** Task **
Type out the data below in its entirety, exactly as given.

** Given records **
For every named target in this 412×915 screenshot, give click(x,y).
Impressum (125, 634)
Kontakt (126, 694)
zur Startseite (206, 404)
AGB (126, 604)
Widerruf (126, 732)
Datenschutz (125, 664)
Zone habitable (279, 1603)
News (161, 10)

** Response to the exercise **
For every named target in this 412×915 screenshot, give click(x,y).
Impressum (125, 634)
Kontakt (126, 694)
zur Startseite (206, 404)
AGB (126, 604)
Widerruf (126, 732)
Datenschutz (125, 664)
Zone habitable (279, 1603)
News (161, 10)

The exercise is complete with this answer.